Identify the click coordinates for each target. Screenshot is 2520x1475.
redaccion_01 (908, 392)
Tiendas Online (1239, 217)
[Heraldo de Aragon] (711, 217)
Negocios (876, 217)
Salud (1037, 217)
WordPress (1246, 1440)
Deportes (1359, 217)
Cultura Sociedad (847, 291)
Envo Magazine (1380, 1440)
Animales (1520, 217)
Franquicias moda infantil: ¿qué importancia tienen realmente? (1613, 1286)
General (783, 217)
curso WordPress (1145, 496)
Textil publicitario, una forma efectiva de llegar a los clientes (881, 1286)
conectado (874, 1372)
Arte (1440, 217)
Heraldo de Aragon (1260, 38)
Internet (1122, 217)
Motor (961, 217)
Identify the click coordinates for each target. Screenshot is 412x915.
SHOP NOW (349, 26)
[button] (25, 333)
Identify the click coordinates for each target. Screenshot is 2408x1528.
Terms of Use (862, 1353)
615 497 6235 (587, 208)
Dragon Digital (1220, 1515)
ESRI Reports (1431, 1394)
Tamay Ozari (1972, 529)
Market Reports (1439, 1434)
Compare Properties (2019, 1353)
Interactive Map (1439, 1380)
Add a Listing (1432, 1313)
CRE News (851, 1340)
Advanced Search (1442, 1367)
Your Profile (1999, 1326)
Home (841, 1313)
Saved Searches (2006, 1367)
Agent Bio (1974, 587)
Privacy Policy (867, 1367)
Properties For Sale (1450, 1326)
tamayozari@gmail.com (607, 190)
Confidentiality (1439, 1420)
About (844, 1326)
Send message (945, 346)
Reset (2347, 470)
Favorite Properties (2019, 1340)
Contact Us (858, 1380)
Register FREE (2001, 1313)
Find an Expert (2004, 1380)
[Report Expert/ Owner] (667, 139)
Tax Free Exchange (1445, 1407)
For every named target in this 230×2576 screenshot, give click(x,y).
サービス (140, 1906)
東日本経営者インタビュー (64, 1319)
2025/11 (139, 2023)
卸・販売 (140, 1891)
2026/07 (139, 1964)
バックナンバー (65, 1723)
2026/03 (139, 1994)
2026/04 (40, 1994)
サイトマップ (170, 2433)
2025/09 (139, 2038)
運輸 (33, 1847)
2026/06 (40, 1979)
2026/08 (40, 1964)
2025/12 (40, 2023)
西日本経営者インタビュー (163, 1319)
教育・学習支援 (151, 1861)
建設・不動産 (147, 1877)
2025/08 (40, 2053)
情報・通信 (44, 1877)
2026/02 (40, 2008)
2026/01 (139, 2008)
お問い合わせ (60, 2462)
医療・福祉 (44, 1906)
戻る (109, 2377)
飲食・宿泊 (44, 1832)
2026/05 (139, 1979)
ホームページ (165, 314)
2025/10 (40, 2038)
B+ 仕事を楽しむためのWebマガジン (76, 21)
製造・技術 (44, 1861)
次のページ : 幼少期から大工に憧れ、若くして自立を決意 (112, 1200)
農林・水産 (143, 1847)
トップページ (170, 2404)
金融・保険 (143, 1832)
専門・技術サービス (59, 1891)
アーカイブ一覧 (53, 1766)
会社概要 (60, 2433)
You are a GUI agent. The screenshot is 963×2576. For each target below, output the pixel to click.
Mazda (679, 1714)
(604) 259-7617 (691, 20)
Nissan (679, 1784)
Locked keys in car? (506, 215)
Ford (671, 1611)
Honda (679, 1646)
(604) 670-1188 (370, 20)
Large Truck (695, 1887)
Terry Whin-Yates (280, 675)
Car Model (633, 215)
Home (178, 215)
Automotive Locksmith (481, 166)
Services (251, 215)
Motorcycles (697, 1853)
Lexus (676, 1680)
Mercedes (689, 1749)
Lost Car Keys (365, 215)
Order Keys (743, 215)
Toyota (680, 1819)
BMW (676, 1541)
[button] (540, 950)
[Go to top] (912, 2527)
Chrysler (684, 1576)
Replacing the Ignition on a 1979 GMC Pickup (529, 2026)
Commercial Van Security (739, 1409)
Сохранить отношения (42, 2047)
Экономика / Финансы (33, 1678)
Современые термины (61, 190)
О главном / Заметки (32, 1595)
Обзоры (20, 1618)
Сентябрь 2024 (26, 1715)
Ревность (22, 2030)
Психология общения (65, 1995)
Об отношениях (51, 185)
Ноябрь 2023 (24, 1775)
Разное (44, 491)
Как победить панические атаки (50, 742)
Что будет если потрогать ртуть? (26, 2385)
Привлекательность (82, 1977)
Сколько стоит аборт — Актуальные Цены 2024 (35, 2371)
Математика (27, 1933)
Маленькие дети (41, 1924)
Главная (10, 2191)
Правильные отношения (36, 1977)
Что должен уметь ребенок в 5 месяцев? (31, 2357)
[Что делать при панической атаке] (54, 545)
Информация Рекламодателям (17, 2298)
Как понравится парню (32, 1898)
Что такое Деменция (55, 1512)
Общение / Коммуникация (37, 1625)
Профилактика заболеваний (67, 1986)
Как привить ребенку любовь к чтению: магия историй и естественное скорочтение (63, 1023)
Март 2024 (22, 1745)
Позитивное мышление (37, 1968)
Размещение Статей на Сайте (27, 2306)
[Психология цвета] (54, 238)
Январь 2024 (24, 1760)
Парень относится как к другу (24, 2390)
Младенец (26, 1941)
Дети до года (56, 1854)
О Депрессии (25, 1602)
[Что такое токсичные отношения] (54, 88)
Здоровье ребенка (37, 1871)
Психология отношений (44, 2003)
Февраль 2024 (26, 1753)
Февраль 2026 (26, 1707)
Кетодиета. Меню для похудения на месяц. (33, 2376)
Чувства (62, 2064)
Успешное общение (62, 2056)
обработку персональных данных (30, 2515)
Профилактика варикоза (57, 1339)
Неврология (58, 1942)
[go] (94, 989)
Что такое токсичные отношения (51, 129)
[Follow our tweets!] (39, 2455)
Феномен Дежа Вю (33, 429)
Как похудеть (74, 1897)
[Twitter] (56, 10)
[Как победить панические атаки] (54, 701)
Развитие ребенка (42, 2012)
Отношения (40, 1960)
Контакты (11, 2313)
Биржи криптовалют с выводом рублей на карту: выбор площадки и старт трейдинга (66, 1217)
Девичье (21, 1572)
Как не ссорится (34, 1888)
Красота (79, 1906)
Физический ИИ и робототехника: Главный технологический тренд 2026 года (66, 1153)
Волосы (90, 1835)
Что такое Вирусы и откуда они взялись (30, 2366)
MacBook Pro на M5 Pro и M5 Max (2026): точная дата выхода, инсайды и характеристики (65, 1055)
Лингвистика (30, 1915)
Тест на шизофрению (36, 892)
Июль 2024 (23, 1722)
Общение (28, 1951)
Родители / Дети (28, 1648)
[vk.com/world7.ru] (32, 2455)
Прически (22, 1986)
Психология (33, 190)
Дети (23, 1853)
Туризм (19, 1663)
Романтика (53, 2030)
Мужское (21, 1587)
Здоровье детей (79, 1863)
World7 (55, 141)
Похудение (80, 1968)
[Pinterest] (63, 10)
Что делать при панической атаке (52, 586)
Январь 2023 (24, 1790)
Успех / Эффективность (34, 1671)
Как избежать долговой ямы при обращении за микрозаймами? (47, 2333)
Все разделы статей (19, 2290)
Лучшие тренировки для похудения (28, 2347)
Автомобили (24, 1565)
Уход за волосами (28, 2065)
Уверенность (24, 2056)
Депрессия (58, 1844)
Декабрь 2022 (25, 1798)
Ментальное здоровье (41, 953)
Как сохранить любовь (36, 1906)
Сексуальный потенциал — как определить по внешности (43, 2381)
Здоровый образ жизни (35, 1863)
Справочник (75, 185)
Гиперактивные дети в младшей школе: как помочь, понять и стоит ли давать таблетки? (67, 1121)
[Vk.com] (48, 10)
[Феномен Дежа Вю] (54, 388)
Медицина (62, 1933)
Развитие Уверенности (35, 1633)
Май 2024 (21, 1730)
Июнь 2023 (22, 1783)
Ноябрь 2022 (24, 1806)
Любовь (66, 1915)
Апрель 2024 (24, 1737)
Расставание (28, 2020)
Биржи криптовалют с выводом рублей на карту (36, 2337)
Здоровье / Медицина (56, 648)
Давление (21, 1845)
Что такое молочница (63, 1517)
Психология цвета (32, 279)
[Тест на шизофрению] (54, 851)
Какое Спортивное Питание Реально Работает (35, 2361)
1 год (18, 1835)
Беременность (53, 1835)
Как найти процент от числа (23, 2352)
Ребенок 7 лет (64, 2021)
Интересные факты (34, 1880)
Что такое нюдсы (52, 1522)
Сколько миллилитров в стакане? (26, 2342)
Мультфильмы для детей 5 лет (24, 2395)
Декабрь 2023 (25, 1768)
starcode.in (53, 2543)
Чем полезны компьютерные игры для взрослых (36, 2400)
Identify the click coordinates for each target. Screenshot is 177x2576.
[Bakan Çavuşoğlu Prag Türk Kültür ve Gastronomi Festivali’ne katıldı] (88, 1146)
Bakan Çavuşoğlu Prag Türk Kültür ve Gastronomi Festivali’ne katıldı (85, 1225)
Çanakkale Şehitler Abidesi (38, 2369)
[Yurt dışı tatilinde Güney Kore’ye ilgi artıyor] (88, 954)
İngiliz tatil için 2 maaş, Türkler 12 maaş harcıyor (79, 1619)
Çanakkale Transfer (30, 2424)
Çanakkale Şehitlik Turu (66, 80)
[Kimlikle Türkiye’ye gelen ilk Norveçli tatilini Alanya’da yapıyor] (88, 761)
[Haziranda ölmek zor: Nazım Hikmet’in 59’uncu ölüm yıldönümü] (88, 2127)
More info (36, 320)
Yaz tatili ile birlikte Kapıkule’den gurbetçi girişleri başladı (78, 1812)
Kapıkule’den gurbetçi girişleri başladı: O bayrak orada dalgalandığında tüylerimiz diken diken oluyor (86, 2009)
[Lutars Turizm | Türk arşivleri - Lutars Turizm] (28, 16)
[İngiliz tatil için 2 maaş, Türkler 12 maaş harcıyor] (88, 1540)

|---|

● **EXERCISE**: Your answer must be the line holding "Интересные факты (34, 1880)" and every later line of the entries above, written out exactly, and nothing else.

● **ANSWER FOR THE TASK**:
Интересные факты (34, 1880)
Что такое нюдсы (52, 1522)
Сколько миллилитров в стакане? (26, 2342)
Мультфильмы для детей 5 лет (24, 2395)
Декабрь 2023 (25, 1768)
starcode.in (53, 2543)
Чем полезны компьютерные игры для взрослых (36, 2400)
Identify the click coordinates for each target. Screenshot is 177x2576.
[Bakan Çavuşoğlu Prag Türk Kültür ve Gastronomi Festivali’ne katıldı] (88, 1146)
Bakan Çavuşoğlu Prag Türk Kültür ve Gastronomi Festivali’ne katıldı (85, 1225)
Çanakkale Şehitler Abidesi (38, 2369)
[Yurt dışı tatilinde Güney Kore’ye ilgi artıyor] (88, 954)
İngiliz tatil için 2 maaş, Türkler 12 maaş harcıyor (79, 1619)
Çanakkale Transfer (30, 2424)
Çanakkale Şehitlik Turu (66, 80)
[Kimlikle Türkiye’ye gelen ilk Norveçli tatilini Alanya’da yapıyor] (88, 761)
[Haziranda ölmek zor: Nazım Hikmet’in 59’uncu ölüm yıldönümü] (88, 2127)
More info (36, 320)
Yaz tatili ile birlikte Kapıkule’den gurbetçi girişleri başladı (78, 1812)
Kapıkule’den gurbetçi girişleri başladı: O bayrak orada dalgalandığında tüylerimiz diken diken oluyor (86, 2009)
[Lutars Turizm | Türk arşivleri - Lutars Turizm] (28, 16)
[İngiliz tatil için 2 maaş, Türkler 12 maaş harcıyor] (88, 1540)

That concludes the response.